= Task description =
When responding, copy every record below exactly as it appears.

Dataset entries

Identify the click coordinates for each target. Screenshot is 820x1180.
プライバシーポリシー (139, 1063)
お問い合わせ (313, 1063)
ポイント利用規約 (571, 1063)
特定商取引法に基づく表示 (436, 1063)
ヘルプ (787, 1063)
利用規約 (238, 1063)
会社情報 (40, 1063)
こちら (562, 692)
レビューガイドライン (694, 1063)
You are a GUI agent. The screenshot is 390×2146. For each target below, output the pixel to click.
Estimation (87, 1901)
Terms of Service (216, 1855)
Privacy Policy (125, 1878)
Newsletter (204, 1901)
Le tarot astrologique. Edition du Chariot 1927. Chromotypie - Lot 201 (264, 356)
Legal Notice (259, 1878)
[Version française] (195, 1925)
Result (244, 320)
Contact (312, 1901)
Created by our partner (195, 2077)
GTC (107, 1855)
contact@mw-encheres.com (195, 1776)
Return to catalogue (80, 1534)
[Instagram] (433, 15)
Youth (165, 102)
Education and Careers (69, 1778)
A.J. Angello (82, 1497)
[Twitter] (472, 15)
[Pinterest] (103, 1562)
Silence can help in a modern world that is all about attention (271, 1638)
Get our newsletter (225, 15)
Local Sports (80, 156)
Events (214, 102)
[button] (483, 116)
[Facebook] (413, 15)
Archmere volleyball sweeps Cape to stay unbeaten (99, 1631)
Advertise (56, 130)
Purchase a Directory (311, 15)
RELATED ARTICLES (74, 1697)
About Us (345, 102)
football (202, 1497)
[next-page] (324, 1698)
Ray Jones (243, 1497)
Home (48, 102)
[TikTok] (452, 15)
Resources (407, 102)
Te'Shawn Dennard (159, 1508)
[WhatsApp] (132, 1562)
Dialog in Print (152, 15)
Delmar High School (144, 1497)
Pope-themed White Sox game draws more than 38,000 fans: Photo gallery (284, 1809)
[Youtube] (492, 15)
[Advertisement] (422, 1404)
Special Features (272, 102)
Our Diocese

= Answer space =
Identify the click coordinates for each target. Screenshot is 820x1180.
プライバシーポリシー (139, 1063)
お問い合わせ (313, 1063)
ポイント利用規約 (571, 1063)
特定商取引法に基づく表示 (436, 1063)
ヘルプ (787, 1063)
利用規約 (238, 1063)
会社情報 (40, 1063)
こちら (562, 692)
レビューガイドライン (694, 1063)
You are a GUI agent. The screenshot is 390×2146. For each target below, output the pixel to click.
Estimation (87, 1901)
Terms of Service (216, 1855)
Privacy Policy (125, 1878)
Newsletter (204, 1901)
Le tarot astrologique. Edition du Chariot 1927. Chromotypie - Lot 201 (264, 356)
Legal Notice (259, 1878)
[Version française] (195, 1925)
Result (244, 320)
Contact (312, 1901)
Created by our partner (195, 2077)
GTC (107, 1855)
contact@mw-encheres.com (195, 1776)
Return to catalogue (80, 1534)
[Instagram] (433, 15)
Youth (165, 102)
Education and Careers (69, 1778)
A.J. Angello (82, 1497)
[Twitter] (472, 15)
[Pinterest] (103, 1562)
Silence can help in a modern world that is all about attention (271, 1638)
Get our newsletter (225, 15)
Local Sports (80, 156)
Events (214, 102)
[button] (483, 116)
[Facebook] (413, 15)
Archmere volleyball sweeps Cape to stay unbeaten (99, 1631)
Advertise (56, 130)
Purchase a Directory (311, 15)
RELATED ARTICLES (74, 1697)
About Us (345, 102)
football (202, 1497)
[next-page] (324, 1698)
Ray Jones (243, 1497)
Home (48, 102)
[TikTok] (452, 15)
Resources (407, 102)
Te'Shawn Dennard (159, 1508)
[WhatsApp] (132, 1562)
Dialog in Print (152, 15)
Delmar High School (144, 1497)
Pope-themed White Sox game draws more than 38,000 fans: Photo gallery (284, 1809)
[Youtube] (492, 15)
[Advertisement] (422, 1404)
Special Features (272, 102)
Our Diocese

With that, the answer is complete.